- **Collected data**
- - - -

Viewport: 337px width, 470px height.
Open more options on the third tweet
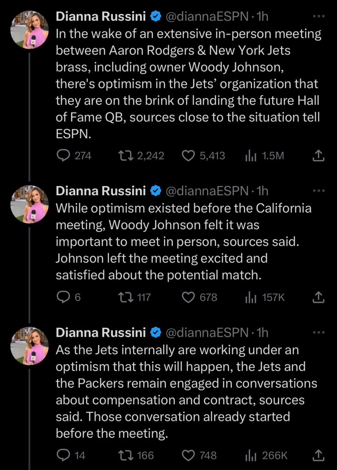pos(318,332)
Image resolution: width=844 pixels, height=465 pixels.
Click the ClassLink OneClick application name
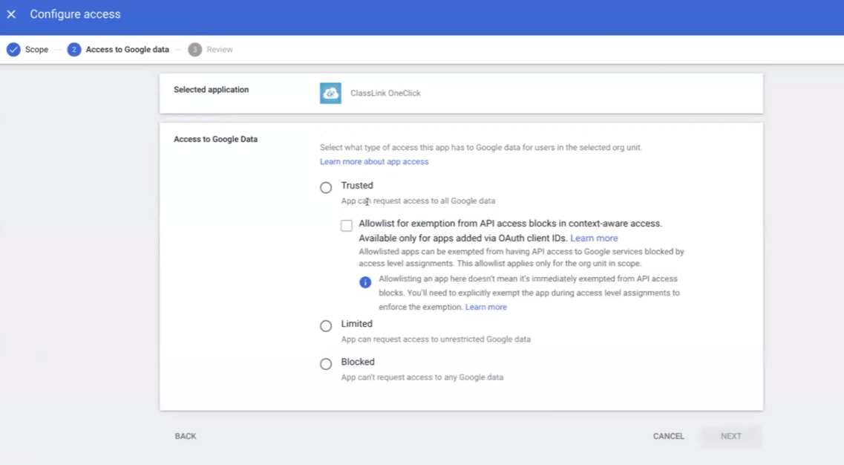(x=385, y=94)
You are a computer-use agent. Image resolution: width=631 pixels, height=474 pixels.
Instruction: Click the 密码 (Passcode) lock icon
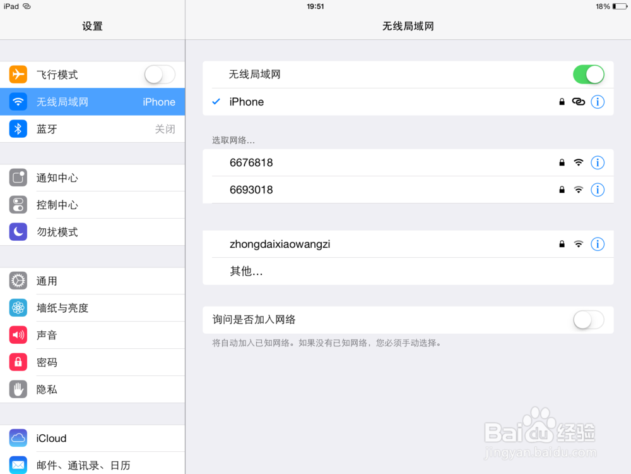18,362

- - - -

From the line with "You are a computer-use" down to the last line of the records above, restate each line verbatim, passing over any picture.

You are a computer-use agent. Image resolution: width=631 pixels, height=474 pixels.
Instruction: Click the 密码 (Passcode) lock icon
18,362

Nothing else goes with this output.